What this task involves
Write out, word for word, the part of the listing below that opens with the line containing "Blogi (8, 2499)" and closes with the line containing "Purismo pint olutlasi", keeping both of those lines and adding no others.
[[ Data records open ]]
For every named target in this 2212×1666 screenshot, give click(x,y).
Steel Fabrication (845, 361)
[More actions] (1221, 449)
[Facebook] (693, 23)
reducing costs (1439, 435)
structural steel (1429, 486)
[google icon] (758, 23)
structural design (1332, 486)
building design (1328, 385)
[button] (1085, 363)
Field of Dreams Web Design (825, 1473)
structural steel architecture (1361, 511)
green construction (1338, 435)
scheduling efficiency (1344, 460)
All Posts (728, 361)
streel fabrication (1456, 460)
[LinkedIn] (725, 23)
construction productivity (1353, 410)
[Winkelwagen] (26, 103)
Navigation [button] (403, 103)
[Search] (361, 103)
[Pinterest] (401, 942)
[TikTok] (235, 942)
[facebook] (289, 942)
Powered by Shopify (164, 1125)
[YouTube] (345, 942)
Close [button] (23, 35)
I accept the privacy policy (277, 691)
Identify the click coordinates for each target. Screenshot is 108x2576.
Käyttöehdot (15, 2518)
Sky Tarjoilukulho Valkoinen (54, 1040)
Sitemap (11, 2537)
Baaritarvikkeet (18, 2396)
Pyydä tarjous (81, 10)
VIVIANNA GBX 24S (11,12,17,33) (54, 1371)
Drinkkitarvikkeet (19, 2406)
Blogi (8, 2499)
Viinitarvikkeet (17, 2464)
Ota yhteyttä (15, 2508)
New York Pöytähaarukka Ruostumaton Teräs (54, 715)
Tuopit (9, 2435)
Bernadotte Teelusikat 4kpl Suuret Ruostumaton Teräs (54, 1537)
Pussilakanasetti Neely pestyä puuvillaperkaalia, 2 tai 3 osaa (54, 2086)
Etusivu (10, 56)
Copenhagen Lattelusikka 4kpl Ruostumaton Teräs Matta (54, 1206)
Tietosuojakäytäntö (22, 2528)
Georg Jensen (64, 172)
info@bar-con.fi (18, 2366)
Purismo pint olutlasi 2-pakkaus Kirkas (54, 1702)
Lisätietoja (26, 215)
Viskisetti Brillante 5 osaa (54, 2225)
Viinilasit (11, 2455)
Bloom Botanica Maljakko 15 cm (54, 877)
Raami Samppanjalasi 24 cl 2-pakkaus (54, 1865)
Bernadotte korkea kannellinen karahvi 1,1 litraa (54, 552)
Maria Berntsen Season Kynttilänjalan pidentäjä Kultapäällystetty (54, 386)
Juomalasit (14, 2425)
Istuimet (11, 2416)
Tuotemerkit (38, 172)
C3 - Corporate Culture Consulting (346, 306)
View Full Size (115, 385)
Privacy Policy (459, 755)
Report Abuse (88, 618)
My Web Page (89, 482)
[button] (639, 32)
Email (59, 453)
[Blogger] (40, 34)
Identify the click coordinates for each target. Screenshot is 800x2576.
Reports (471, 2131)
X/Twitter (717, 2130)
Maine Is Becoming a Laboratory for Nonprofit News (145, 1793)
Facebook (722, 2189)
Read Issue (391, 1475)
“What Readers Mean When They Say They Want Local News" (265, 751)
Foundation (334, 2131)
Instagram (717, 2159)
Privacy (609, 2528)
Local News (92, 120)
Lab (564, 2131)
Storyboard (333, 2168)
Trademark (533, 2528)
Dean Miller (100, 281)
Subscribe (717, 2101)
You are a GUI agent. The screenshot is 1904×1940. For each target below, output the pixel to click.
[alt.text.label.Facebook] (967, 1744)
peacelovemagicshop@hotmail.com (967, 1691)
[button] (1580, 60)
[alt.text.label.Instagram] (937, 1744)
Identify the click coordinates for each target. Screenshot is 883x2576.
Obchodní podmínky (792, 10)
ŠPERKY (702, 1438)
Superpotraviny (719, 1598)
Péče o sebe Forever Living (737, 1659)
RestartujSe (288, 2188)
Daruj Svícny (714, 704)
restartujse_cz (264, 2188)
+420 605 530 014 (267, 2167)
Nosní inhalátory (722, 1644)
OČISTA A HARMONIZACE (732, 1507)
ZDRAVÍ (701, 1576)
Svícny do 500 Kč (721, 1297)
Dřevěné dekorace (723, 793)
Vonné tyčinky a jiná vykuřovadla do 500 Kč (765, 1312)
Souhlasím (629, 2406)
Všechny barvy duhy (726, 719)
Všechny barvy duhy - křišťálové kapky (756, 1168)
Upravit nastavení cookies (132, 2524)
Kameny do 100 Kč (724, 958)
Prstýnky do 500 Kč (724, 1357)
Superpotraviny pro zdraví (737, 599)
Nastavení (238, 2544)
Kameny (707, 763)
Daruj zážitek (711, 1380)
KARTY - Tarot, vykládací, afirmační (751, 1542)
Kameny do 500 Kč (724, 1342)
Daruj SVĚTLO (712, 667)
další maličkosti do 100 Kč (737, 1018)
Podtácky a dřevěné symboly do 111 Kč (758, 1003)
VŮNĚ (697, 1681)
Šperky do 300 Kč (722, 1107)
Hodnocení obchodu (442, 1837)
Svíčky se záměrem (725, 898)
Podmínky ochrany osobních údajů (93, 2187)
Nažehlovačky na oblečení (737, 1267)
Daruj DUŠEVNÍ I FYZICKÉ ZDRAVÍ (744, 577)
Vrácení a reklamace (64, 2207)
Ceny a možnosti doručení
[[ Data records closed ]]
Reply to the exercise
Blogi (8, 2499)
Viinitarvikkeet (17, 2464)
Ota yhteyttä (15, 2508)
New York Pöytähaarukka Ruostumaton Teräs (54, 715)
Tuopit (9, 2435)
Bernadotte Teelusikat 4kpl Suuret Ruostumaton Teräs (54, 1537)
Pussilakanasetti Neely pestyä puuvillaperkaalia, 2 tai 3 osaa (54, 2086)
Etusivu (10, 56)
Copenhagen Lattelusikka 4kpl Ruostumaton Teräs Matta (54, 1206)
Tietosuojakäytäntö (22, 2528)
Georg Jensen (64, 172)
info@bar-con.fi (18, 2366)
Purismo pint olutlasi 2-pakkaus Kirkas (54, 1702)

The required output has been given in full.